I don’t know if the financial market parallels are perfect. Retail isn’t securities. Inventory isn’t shares. There are meaningful differences.
But the dynamics—speed advantages, information asymmetry, algorithmic feedback loops, settlement failures—those are converging.
And the more I look at what I wrote, the more I think we’re having the wrong conversation.
We’re talking about “AI shopping assistants” when we should be talking about market structure.
We’re talking about “conversion optimization” when we should be talking about settlement guarantees.
We’re talking about “agent adoption rates” when we should be talking about who regulates the agents.
The Uncomfortable Conclusion
The whitepaper ends with this line:
“The storefront was the interface. Now the agent is the interface. The storefront is just infrastructure.”
I meant it as a strategic insight. A call to action for retailers to adapt.
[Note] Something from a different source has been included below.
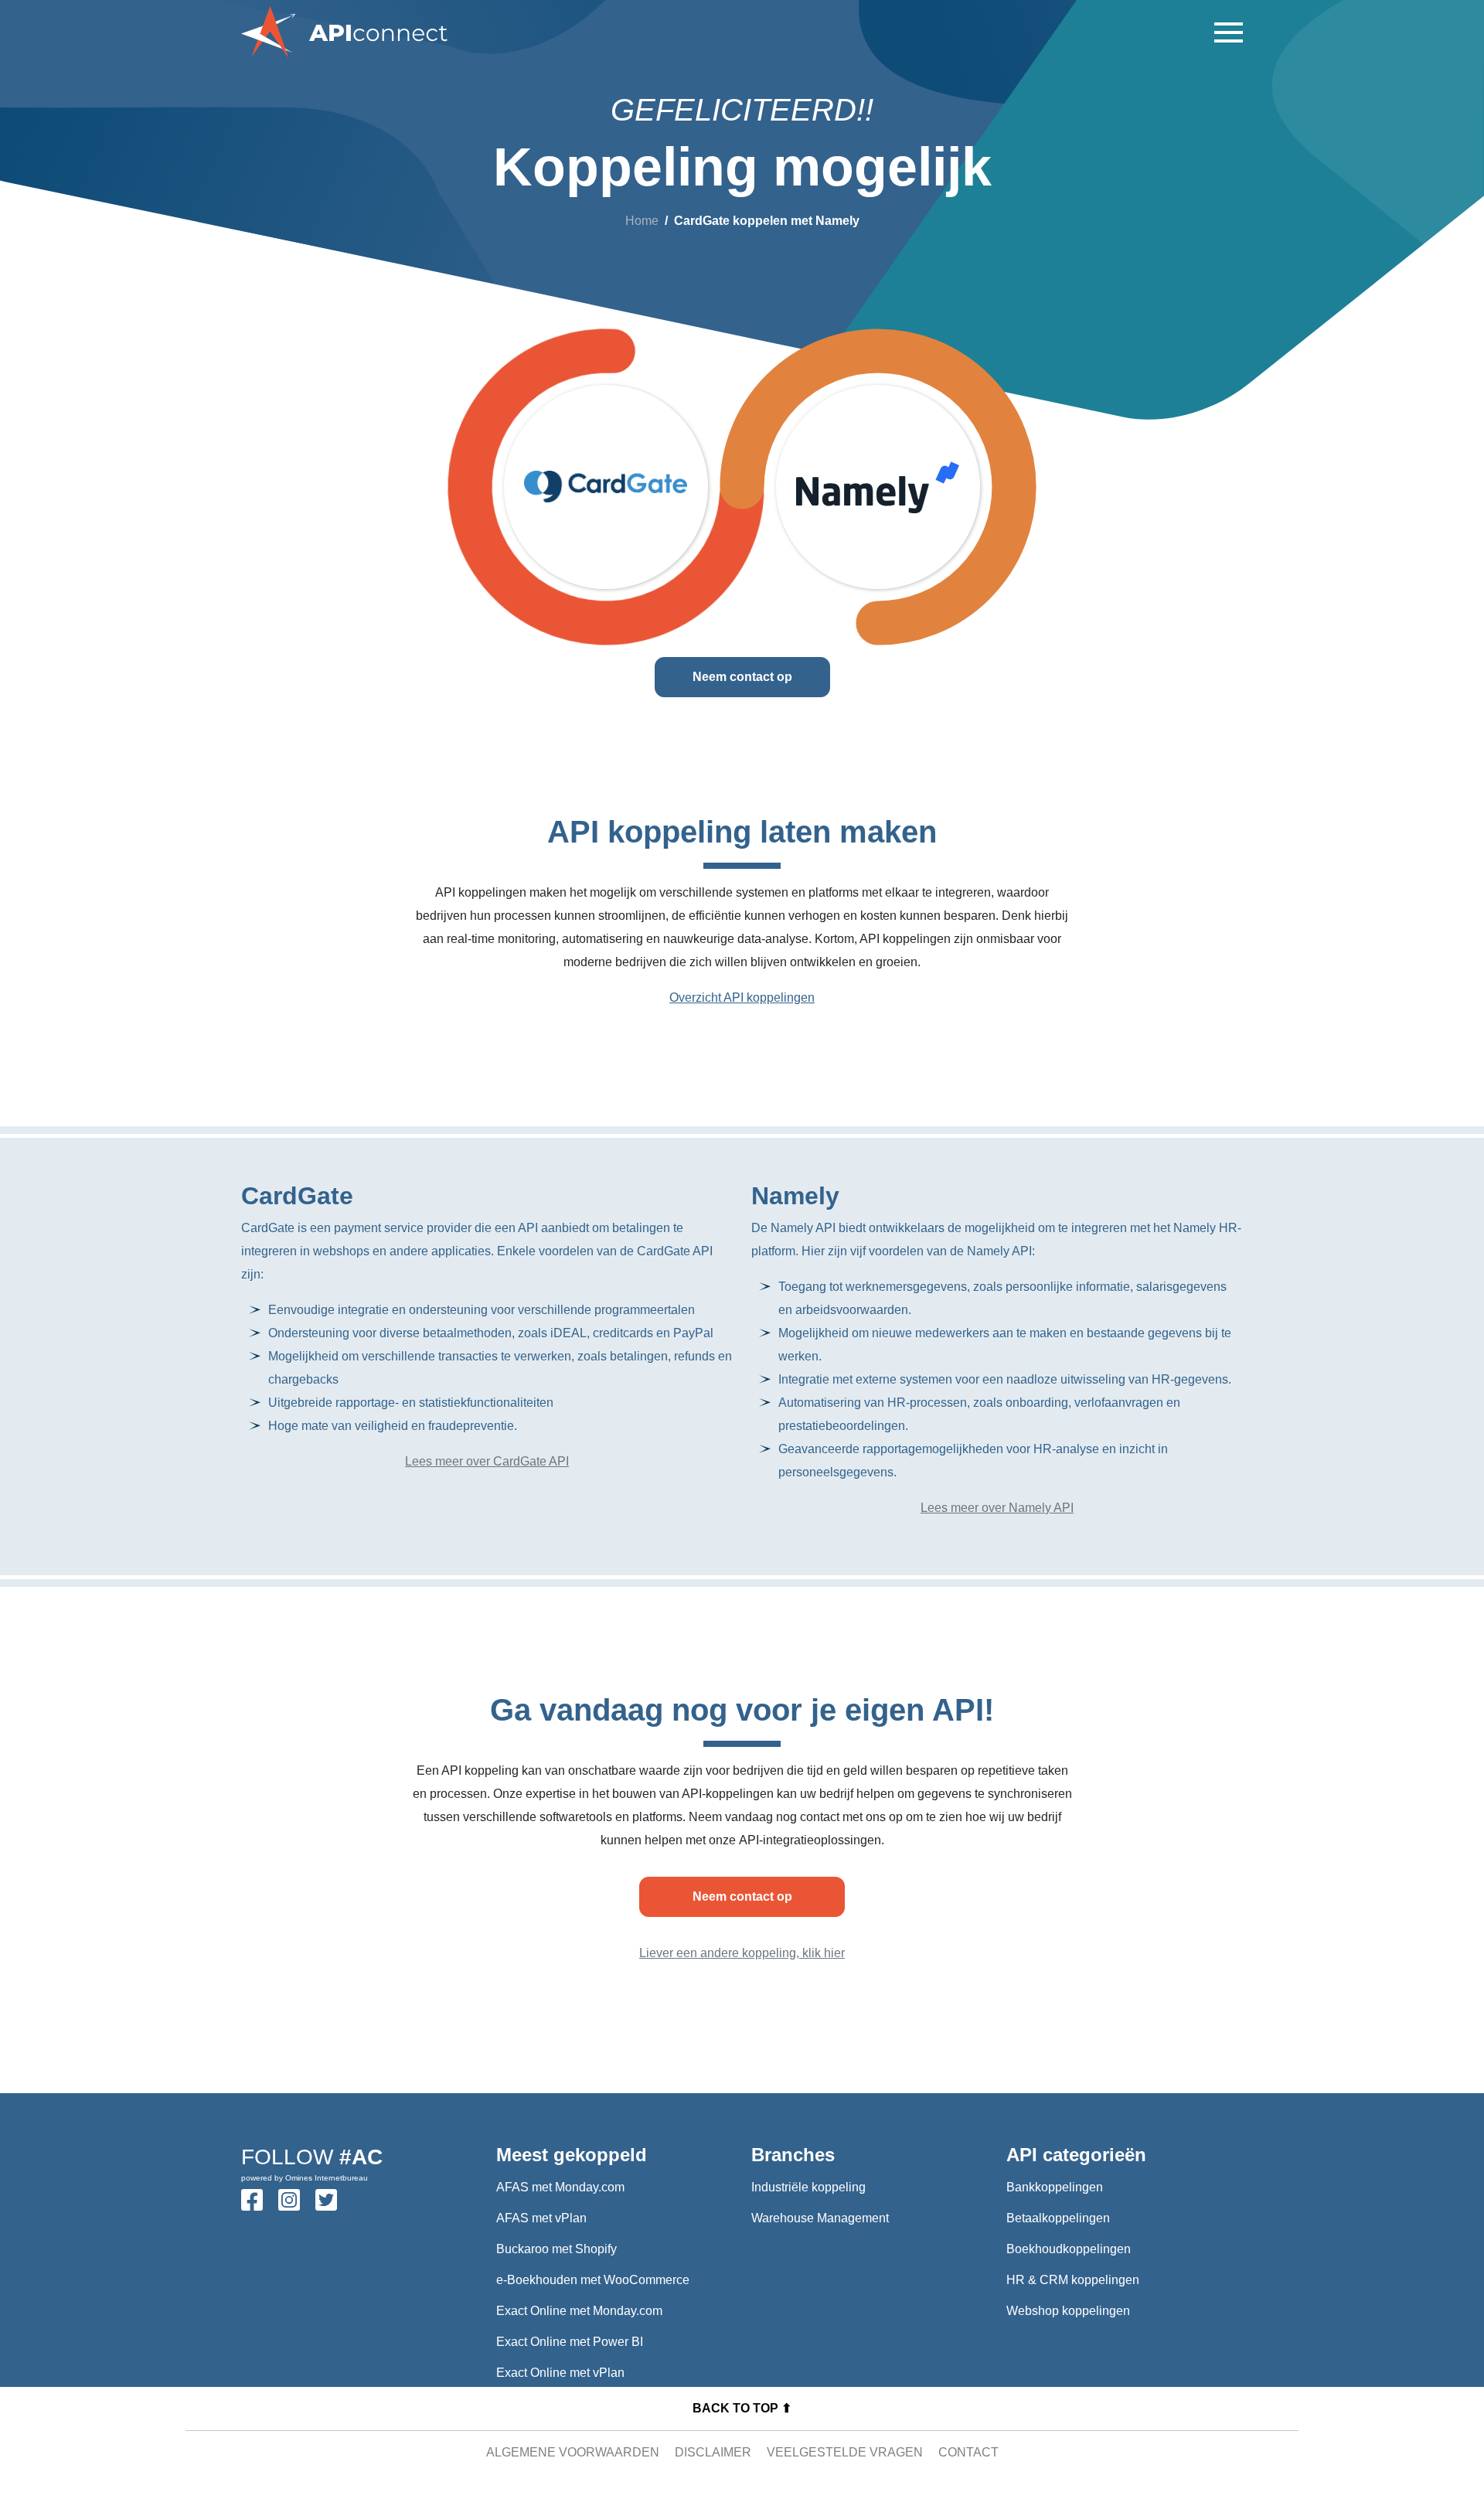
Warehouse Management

But there’s another reading.
If the storefront is just infrastructure, and agents are the interface, then who controls the agents controls commerce.
That’s not a shopping question.
That’s a market power question.
And I’m not sure we’re ready for it.
So Where Does That Leave Me?
I wrote a whitepaper about agentic commerce as a competitive advantage. I still believe that’s true.
But I also can’t unsee the pattern now.
Every industry that went through this transition experienced the same arc: efficiency gains first, market structure problems second, regulation third. Finance got the SEC after the crashes. Advertising is still fighting fraud. Energy exposed regular people to volatility without protection.
Retail is entering the efficiency phase. We’re celebrating the 7x growth differential. We’re talking about conversion optimization and attribution models.
We’re not talking about what happens when the algorithms misbehave. Or when bad actors figure out how to game the demand signals. Or when consumers accidentally expose themselves to price volatility they don’t understand.
Maybe we’ll figure it out before the crash.
Or maybe—like every other industry—we’ll build the guardrails after.
The whitepaper describes what’s coming. This post is me realizing we’ve seen this movie before—just in different theaters.
The question isn’t whether retail will follow the same arc. It’s whether we’ll learn anything from the industries that already walked this path.
For now, I’m watching. And taking notes.